As part of our leadership development process, participants in WLDI are invited to build a personal alignment plan that brings together various aspects of our values, beliefs, and core personal and professional goals. As part of this process we are also asked to identify some of the key obstacles/constraints that might be hampering us in living and working authentically. The key idea for me is this issue of “alignment,” in that we have been asked to critically reflect on whether and to what degree our daily practices (in terms of behaviors, time management, priorities) truly align with our deepest values and aspirations.
Personal Mission: To pursue a life of meaning with courage, passion, integrity and humor. To provide materially for those I love while reveling in and enjoying the beauty of this life. To create positive change in the world while honoring its complexities and contradictions.
Professional Mission: to lead a higher education organization with passion, wisdom, vision, humor, and grace. To cultivate opportunities for those I serve to grow to their fullest potentials as human beings. To inspire those around me to become transformative members of their communities.
Identity: I am a believer, a truth-seeker, a meaning maker, a lover of life. I am flexible and strong, resilient and hard-working, comfortable with others but willing to stand alone. I am passionate and caring but fun. I inspire others to be better. I am a healer and a teacher, a guide and a friend. I am patient and kind, an excellent listener, but also discerning and wise. My greatest love is being a father, where I am able to be my best self in all ways.
Learning Style: I am equally an Enthusiastic and Practical learner, which means that I like to jump into problems and situations and to process by doing. I enjoy working with others, but also need to time to reflect on things on my own. This combination of learning styles can sometimes be a little confusing to others, as I often need to engage and then disengage from group work in order to reflect and re-energize. I can sometime strike other Enthusiastic learners as taciturn and withdrawn; and I sometimes strike Practical learners as a bit theoretical and “flighty.” All in all, though, I have found this combination of learning styles to be very advantageous, particularly as an academic administrator.
Core Values: Passion, Vision, Openness, Reflection, Courage, Connection, Hard Work, Centeredness, Change.
I look for solutions. I encourage other people to grow. I give good advice. I see (and value) other points of view. I ask questions. I push myself. I am mindful and present and thoughtful. I do not let fear stop. I value change.
Capabilities/Strengths: Strategic, Futuristic, Positivity, Learner, Achiever.
Behaviors/DiSC Style: Influencer (i); with additional shading that includes “Support” (which is uncharacteristic of the “i” style).
- Generating Enthusiasm: I like to maintain a positive, upbeat attitude. Open and expressive.
- Taking Action: I like excitement and fast movement. Energized by innovative, ground-breaking solutions.
- Valuing Collaboration: I am friendly and outgoing, and enjoy meeting and interacting with new people.
- Providing Support: I put a high priority on supporting others, making it clear that I’m happy to help others, and am non-judgemental in most situations.

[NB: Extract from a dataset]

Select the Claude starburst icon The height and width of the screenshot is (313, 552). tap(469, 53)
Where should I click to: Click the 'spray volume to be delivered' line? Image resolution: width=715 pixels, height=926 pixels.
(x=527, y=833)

Constraints: Meaning-making, fostering relationships, and actualizing my values are extremely important to me; because of this, I have trouble acting in ways that contradict my core beliefs/sense of social justice. Navigating personal and professional situations that require that I compromise my core values/beliefs can be difficult.
Because I invest a great deal of mental and emotional energy in work, it is often difficult for me to disconnect from my job; I need to continue to focus on maintaining a healthy balance between the personal and the professional, and to safeguard some of my attention and focus for my family, friends, and for myself.
I want to learn to manage difficult work relationships/conflicts with more skill and grace, and in ways that cause less emotional and psychological stress–particularly to myself. That is, while I think I do a good job of dealing with conflict in positive, constructive ways, it comes at a cost. I need to be mindful of my own mental and emotional needs.